**Records to use**.
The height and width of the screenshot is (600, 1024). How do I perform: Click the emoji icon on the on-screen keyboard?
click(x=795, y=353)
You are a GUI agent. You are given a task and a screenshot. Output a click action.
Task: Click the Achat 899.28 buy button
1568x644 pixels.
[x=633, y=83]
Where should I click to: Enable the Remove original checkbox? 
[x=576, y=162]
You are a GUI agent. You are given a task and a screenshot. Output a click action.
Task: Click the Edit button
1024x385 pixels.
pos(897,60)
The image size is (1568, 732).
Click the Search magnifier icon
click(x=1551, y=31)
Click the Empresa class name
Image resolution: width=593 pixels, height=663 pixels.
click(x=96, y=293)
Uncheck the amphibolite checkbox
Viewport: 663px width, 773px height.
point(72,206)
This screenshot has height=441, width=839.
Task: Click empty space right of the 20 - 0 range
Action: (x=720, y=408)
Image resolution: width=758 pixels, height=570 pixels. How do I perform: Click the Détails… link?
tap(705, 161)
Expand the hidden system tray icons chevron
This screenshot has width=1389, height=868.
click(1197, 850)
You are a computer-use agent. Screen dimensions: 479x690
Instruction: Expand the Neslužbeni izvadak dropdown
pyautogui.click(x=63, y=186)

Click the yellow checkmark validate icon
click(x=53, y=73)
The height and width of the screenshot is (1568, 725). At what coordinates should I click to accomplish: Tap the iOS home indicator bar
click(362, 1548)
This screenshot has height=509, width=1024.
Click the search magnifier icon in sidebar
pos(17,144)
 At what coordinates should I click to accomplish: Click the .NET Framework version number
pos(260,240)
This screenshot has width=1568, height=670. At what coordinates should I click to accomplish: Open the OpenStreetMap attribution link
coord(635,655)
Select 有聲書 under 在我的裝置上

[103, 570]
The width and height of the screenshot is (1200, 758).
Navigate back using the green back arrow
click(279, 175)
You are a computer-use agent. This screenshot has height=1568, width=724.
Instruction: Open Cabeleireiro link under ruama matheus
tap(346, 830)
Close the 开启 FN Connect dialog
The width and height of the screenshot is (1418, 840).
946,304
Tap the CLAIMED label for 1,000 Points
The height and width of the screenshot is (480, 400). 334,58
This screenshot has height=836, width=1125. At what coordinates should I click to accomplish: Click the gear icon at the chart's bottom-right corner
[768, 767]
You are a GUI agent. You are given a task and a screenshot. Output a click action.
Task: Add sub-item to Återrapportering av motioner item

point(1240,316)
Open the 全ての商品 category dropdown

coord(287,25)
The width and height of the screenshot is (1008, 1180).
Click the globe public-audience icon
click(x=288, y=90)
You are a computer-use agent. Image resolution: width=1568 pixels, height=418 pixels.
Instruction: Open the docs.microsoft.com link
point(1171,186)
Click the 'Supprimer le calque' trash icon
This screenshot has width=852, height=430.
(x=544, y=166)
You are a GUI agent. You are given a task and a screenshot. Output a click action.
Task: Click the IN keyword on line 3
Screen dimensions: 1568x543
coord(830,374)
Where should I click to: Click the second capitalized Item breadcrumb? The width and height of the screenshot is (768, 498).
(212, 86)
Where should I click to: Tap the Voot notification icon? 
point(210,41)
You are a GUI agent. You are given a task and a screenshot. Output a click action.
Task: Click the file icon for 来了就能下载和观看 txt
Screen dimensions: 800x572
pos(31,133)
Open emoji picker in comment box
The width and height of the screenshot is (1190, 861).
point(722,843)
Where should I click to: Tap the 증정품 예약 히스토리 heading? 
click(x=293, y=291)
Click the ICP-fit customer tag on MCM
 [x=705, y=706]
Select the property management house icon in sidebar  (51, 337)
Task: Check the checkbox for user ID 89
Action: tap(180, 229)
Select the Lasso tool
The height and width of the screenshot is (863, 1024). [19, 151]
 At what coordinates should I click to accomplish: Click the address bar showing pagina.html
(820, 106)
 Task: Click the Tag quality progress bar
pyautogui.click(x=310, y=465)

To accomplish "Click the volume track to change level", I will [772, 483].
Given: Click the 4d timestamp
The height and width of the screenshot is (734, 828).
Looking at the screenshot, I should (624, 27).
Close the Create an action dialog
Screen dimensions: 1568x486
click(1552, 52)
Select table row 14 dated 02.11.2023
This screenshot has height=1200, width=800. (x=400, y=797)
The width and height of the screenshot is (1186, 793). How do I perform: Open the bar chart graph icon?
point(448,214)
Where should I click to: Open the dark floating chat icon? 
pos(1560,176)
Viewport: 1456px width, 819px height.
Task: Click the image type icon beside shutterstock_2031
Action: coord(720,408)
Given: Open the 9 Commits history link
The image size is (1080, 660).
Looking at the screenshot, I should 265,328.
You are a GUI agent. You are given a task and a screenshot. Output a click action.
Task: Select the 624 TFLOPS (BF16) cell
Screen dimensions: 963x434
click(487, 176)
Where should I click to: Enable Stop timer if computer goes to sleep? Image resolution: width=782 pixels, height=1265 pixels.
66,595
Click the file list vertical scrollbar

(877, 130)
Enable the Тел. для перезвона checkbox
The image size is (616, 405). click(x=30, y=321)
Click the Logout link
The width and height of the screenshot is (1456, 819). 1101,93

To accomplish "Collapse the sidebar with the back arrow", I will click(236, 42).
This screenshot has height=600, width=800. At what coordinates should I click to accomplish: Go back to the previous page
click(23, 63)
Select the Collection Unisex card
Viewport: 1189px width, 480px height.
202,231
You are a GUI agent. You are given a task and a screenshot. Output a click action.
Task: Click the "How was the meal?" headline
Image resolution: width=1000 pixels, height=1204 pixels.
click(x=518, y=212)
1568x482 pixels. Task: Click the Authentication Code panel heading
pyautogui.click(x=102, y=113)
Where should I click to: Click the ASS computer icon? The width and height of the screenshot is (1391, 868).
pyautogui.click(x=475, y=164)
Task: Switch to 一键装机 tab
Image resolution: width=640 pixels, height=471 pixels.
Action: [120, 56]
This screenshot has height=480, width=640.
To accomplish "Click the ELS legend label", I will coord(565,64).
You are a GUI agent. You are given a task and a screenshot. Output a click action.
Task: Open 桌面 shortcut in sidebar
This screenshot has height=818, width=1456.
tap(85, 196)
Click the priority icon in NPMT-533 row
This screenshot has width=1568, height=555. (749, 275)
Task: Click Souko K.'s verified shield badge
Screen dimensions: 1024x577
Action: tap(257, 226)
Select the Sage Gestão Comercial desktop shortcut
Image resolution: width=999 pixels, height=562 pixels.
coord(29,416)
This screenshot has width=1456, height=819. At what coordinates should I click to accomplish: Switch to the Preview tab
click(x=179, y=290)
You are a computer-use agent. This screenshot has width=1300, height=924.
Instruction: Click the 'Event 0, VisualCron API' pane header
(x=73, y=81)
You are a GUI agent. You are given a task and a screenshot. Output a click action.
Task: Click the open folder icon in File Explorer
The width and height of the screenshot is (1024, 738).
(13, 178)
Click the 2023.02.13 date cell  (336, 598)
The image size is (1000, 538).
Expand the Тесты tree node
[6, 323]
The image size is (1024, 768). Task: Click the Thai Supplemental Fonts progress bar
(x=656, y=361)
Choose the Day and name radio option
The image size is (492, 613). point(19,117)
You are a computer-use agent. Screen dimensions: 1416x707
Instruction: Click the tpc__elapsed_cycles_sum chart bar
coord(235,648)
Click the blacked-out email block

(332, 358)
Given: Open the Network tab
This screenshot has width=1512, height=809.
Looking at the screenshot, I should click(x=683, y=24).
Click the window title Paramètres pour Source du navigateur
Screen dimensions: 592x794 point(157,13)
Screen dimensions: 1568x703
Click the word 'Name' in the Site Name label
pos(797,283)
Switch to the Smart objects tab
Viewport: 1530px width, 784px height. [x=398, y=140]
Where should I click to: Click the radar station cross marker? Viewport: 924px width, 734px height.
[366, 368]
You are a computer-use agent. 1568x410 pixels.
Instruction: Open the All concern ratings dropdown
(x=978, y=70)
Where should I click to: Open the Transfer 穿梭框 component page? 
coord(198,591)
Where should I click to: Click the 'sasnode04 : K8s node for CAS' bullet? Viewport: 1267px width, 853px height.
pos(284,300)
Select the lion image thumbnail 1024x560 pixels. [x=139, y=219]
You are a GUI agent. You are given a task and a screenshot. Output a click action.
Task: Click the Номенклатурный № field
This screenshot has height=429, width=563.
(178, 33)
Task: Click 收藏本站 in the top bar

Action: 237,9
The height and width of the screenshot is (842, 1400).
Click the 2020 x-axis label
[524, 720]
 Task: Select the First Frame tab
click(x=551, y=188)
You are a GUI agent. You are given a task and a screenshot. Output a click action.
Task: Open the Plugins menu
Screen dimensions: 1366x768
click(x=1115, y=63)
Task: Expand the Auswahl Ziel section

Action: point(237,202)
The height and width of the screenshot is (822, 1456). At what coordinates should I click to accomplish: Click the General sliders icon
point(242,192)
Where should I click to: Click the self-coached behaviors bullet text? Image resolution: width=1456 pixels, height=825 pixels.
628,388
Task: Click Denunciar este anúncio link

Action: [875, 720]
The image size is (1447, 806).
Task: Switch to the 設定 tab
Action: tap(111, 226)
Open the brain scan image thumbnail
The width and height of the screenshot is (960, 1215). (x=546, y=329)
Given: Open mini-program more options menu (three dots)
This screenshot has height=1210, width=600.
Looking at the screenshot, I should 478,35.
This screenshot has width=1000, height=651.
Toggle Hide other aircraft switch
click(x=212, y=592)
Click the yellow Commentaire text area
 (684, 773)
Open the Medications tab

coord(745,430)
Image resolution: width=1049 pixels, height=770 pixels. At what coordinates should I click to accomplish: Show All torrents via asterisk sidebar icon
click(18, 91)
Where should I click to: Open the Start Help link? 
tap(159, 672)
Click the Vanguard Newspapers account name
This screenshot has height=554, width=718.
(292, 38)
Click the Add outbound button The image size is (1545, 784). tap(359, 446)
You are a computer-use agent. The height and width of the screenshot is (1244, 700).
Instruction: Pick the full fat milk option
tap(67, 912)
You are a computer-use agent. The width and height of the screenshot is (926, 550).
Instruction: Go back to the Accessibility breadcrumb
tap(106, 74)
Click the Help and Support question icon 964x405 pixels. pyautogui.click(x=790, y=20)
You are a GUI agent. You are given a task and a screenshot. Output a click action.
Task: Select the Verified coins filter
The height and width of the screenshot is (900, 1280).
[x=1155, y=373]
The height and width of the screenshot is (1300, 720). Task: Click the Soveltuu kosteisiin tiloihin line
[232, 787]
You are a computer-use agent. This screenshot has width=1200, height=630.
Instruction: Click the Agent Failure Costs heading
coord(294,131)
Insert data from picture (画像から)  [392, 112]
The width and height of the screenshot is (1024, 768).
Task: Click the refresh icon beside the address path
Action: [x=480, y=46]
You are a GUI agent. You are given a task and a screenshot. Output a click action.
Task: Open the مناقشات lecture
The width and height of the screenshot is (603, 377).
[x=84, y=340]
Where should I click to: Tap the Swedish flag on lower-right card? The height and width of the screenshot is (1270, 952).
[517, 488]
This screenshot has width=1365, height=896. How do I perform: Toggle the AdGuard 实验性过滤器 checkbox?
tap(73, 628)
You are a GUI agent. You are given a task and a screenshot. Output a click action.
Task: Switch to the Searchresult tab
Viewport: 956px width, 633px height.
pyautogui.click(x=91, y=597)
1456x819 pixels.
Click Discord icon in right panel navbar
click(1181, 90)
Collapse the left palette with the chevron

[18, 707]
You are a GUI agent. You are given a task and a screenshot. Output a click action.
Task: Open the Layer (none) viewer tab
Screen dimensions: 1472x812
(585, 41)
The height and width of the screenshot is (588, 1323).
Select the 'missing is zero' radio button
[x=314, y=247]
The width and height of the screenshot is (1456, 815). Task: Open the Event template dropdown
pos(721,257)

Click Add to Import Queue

**Short exercise**.
Pull out every line of the records above that contains the string "magnifier", copying each one in full.

**Task result**.
Click the Search magnifier icon
Click the search magnifier icon in sidebar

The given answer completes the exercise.